Write all of the entries out again exactly.

====== Supplied records

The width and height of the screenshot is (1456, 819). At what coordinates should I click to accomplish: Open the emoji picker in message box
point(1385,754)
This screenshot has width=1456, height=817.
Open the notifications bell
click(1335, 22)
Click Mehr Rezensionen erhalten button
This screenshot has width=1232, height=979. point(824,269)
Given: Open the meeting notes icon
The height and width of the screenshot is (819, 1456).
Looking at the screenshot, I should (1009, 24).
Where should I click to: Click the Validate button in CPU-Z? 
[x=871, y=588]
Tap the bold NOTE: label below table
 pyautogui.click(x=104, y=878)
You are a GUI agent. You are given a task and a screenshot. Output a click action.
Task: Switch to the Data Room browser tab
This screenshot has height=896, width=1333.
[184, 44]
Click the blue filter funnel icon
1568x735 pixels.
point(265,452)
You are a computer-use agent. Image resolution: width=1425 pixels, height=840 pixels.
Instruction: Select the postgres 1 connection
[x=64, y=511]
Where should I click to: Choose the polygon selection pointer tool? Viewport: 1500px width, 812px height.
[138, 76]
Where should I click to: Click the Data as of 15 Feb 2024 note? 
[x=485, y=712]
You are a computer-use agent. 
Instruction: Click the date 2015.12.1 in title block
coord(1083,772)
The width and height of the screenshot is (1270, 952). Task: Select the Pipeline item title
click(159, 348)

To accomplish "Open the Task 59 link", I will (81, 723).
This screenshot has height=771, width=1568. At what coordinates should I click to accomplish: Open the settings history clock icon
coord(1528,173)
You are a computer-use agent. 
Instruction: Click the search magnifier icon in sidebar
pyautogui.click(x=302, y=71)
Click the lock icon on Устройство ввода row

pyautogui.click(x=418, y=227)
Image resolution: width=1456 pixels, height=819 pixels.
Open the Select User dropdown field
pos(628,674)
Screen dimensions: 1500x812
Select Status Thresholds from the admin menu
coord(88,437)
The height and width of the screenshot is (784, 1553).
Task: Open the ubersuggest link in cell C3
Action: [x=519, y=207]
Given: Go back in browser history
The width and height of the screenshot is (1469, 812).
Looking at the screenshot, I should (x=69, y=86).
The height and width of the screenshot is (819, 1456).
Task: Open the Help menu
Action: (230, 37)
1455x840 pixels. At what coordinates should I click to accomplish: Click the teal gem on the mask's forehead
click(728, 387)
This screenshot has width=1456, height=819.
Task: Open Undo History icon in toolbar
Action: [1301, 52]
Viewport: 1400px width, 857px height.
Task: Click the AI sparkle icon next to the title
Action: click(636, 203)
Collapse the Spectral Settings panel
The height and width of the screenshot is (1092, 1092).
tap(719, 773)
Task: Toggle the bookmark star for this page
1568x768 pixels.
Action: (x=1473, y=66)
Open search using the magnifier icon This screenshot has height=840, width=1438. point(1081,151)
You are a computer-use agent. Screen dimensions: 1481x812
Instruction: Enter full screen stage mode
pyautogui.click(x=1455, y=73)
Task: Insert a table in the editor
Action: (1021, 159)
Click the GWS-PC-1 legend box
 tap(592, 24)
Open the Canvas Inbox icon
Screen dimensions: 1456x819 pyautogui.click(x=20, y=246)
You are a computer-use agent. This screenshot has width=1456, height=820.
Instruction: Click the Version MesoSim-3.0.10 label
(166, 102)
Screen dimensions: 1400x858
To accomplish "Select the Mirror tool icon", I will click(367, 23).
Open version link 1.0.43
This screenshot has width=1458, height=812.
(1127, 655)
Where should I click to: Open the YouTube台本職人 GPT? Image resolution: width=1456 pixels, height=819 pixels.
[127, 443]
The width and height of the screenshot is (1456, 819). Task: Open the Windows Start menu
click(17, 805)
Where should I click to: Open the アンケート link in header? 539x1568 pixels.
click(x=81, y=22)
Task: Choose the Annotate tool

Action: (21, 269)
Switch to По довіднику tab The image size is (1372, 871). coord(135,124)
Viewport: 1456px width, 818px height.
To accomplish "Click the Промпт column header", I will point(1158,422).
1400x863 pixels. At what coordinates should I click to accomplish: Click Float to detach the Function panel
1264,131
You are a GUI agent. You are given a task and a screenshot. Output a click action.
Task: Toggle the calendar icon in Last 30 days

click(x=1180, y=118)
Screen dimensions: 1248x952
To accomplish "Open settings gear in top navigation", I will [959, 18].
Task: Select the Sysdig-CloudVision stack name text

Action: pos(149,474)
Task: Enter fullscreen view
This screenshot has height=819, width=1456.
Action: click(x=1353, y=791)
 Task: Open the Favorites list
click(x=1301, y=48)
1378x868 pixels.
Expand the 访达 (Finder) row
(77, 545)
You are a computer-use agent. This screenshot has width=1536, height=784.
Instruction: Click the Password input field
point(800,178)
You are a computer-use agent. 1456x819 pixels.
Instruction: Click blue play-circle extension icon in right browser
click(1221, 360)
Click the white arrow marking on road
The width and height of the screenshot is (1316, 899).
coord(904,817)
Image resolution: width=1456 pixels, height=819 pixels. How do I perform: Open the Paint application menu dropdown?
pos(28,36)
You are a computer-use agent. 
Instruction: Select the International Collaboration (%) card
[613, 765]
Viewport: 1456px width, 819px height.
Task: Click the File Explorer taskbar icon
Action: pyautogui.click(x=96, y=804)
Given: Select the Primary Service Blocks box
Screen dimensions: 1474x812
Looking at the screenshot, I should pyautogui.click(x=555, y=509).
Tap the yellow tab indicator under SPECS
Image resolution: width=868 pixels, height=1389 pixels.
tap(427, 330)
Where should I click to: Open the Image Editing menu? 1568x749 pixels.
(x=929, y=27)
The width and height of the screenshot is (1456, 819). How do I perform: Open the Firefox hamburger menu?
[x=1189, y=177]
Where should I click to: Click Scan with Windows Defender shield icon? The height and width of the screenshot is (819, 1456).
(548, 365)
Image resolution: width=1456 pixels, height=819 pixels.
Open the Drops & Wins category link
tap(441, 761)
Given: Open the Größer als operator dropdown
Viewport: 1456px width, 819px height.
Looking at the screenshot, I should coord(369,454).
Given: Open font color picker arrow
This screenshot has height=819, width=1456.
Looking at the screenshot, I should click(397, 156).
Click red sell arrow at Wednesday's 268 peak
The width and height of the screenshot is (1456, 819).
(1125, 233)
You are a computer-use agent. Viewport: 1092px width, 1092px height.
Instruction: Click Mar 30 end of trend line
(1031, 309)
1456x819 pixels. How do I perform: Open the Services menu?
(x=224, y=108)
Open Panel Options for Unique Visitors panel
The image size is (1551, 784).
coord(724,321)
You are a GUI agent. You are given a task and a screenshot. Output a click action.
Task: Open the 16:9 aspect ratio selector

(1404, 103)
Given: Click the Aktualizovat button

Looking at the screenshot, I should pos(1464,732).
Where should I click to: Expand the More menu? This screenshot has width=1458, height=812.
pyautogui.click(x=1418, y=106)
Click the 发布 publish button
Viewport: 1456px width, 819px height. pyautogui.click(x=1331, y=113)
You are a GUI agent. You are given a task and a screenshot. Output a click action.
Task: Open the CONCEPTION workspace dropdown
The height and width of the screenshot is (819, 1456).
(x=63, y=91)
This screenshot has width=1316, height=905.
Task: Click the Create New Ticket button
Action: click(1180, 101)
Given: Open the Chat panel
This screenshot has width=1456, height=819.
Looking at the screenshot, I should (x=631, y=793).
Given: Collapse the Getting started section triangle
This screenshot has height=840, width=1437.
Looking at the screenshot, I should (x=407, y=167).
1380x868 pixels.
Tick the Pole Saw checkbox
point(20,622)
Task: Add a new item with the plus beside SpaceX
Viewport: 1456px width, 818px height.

============

Task solution ->
The width and height of the screenshot is (1456, 819). At what coordinates should I click to accomplish: Open the emoji picker in message box
point(1385,754)
This screenshot has width=1456, height=817.
Open the notifications bell
click(1335, 22)
Click Mehr Rezensionen erhalten button
This screenshot has width=1232, height=979. point(824,269)
Given: Open the meeting notes icon
The height and width of the screenshot is (819, 1456).
Looking at the screenshot, I should (1009, 24).
Where should I click to: Click the Validate button in CPU-Z? 
[x=871, y=588]
Tap the bold NOTE: label below table
 pyautogui.click(x=104, y=878)
You are a GUI agent. You are given a task and a screenshot. Output a click action.
Task: Switch to the Data Room browser tab
This screenshot has height=896, width=1333.
[184, 44]
Click the blue filter funnel icon
1568x735 pixels.
point(265,452)
You are a computer-use agent. Image resolution: width=1425 pixels, height=840 pixels.
Instruction: Select the postgres 1 connection
[x=64, y=511]
Where should I click to: Choose the polygon selection pointer tool? Viewport: 1500px width, 812px height.
[138, 76]
Where should I click to: Click the Data as of 15 Feb 2024 note? 
[x=485, y=712]
You are a computer-use agent. 
Instruction: Click the date 2015.12.1 in title block
coord(1083,772)
The width and height of the screenshot is (1270, 952). Task: Select the Pipeline item title
click(159, 348)

To accomplish "Open the Task 59 link", I will (81, 723).
This screenshot has height=771, width=1568. At what coordinates should I click to accomplish: Open the settings history clock icon
coord(1528,173)
You are a computer-use agent. 
Instruction: Click the search magnifier icon in sidebar
pyautogui.click(x=302, y=71)
Click the lock icon on Устройство ввода row

pyautogui.click(x=418, y=227)
Image resolution: width=1456 pixels, height=819 pixels.
Open the Select User dropdown field
pos(628,674)
Screen dimensions: 1500x812
Select Status Thresholds from the admin menu
coord(88,437)
The height and width of the screenshot is (784, 1553).
Task: Open the ubersuggest link in cell C3
Action: [x=519, y=207]
Given: Go back in browser history
The width and height of the screenshot is (1469, 812).
Looking at the screenshot, I should (x=69, y=86).
The height and width of the screenshot is (819, 1456).
Task: Open the Help menu
Action: (230, 37)
1455x840 pixels. At what coordinates should I click to accomplish: Click the teal gem on the mask's forehead
click(728, 387)
This screenshot has width=1456, height=819.
Task: Open Undo History icon in toolbar
Action: [1301, 52]
Viewport: 1400px width, 857px height.
Task: Click the AI sparkle icon next to the title
Action: click(636, 203)
Collapse the Spectral Settings panel
The height and width of the screenshot is (1092, 1092).
tap(719, 773)
Task: Toggle the bookmark star for this page
1568x768 pixels.
Action: (x=1473, y=66)
Open search using the magnifier icon This screenshot has height=840, width=1438. point(1081,151)
You are a computer-use agent. Screen dimensions: 1481x812
Instruction: Enter full screen stage mode
pyautogui.click(x=1455, y=73)
Task: Insert a table in the editor
Action: (1021, 159)
Click the GWS-PC-1 legend box
 tap(592, 24)
Open the Canvas Inbox icon
Screen dimensions: 1456x819 pyautogui.click(x=20, y=246)
You are a computer-use agent. This screenshot has width=1456, height=820.
Instruction: Click the Version MesoSim-3.0.10 label
(166, 102)
Screen dimensions: 1400x858
To accomplish "Select the Mirror tool icon", I will click(367, 23).
Open version link 1.0.43
This screenshot has width=1458, height=812.
(1127, 655)
Where should I click to: Open the YouTube台本職人 GPT? Image resolution: width=1456 pixels, height=819 pixels.
[127, 443]
The width and height of the screenshot is (1456, 819). Task: Open the Windows Start menu
click(17, 805)
Where should I click to: Open the アンケート link in header? 539x1568 pixels.
click(x=81, y=22)
Task: Choose the Annotate tool

Action: (21, 269)
Switch to По довіднику tab The image size is (1372, 871). coord(135,124)
Viewport: 1456px width, 818px height.
To accomplish "Click the Промпт column header", I will point(1158,422).
1400x863 pixels. At what coordinates should I click to accomplish: Click Float to detach the Function panel
1264,131
You are a GUI agent. You are given a task and a screenshot. Output a click action.
Task: Toggle the calendar icon in Last 30 days

click(x=1180, y=118)
Screen dimensions: 1248x952
To accomplish "Open settings gear in top navigation", I will [959, 18].
Task: Select the Sysdig-CloudVision stack name text

Action: pos(149,474)
Task: Enter fullscreen view
This screenshot has height=819, width=1456.
Action: click(x=1353, y=791)
 Task: Open the Favorites list
click(x=1301, y=48)
1378x868 pixels.
Expand the 访达 (Finder) row
(77, 545)
You are a computer-use agent. This screenshot has width=1536, height=784.
Instruction: Click the Password input field
point(800,178)
You are a computer-use agent. 1456x819 pixels.
Instruction: Click blue play-circle extension icon in right browser
click(1221, 360)
Click the white arrow marking on road
The width and height of the screenshot is (1316, 899).
coord(904,817)
Image resolution: width=1456 pixels, height=819 pixels. How do I perform: Open the Paint application menu dropdown?
pos(28,36)
You are a computer-use agent. 
Instruction: Select the International Collaboration (%) card
[613, 765]
Viewport: 1456px width, 819px height.
Task: Click the File Explorer taskbar icon
Action: pyautogui.click(x=96, y=804)
Given: Select the Primary Service Blocks box
Screen dimensions: 1474x812
Looking at the screenshot, I should pyautogui.click(x=555, y=509).
Tap the yellow tab indicator under SPECS
Image resolution: width=868 pixels, height=1389 pixels.
tap(427, 330)
Where should I click to: Open the Image Editing menu? 1568x749 pixels.
(x=929, y=27)
The width and height of the screenshot is (1456, 819). How do I perform: Open the Firefox hamburger menu?
[x=1189, y=177]
Where should I click to: Click Scan with Windows Defender shield icon? The height and width of the screenshot is (819, 1456).
(548, 365)
Image resolution: width=1456 pixels, height=819 pixels.
Open the Drops & Wins category link
tap(441, 761)
Given: Open the Größer als operator dropdown
Viewport: 1456px width, 819px height.
Looking at the screenshot, I should coord(369,454).
Given: Open font color picker arrow
This screenshot has height=819, width=1456.
Looking at the screenshot, I should click(397, 156).
Click red sell arrow at Wednesday's 268 peak
The width and height of the screenshot is (1456, 819).
(1125, 233)
You are a computer-use agent. Viewport: 1092px width, 1092px height.
Instruction: Click Mar 30 end of trend line
(1031, 309)
1456x819 pixels. How do I perform: Open the Services menu?
(x=224, y=108)
Open Panel Options for Unique Visitors panel
The image size is (1551, 784).
coord(724,321)
You are a GUI agent. You are given a task and a screenshot. Output a click action.
Task: Open the 16:9 aspect ratio selector

(1404, 103)
Given: Click the Aktualizovat button

Looking at the screenshot, I should pos(1464,732).
Where should I click to: Expand the More menu? This screenshot has width=1458, height=812.
pyautogui.click(x=1418, y=106)
Click the 发布 publish button
Viewport: 1456px width, 819px height. pyautogui.click(x=1331, y=113)
You are a GUI agent. You are given a task and a screenshot. Output a click action.
Task: Open the CONCEPTION workspace dropdown
The height and width of the screenshot is (819, 1456).
(x=63, y=91)
This screenshot has width=1316, height=905.
Task: Click the Create New Ticket button
Action: click(1180, 101)
Given: Open the Chat panel
This screenshot has width=1456, height=819.
Looking at the screenshot, I should (x=631, y=793).
Given: Collapse the Getting started section triangle
This screenshot has height=840, width=1437.
Looking at the screenshot, I should (x=407, y=167).
1380x868 pixels.
Tick the Pole Saw checkbox
point(20,622)
Task: Add a new item with the plus beside SpaceX
Viewport: 1456px width, 818px height.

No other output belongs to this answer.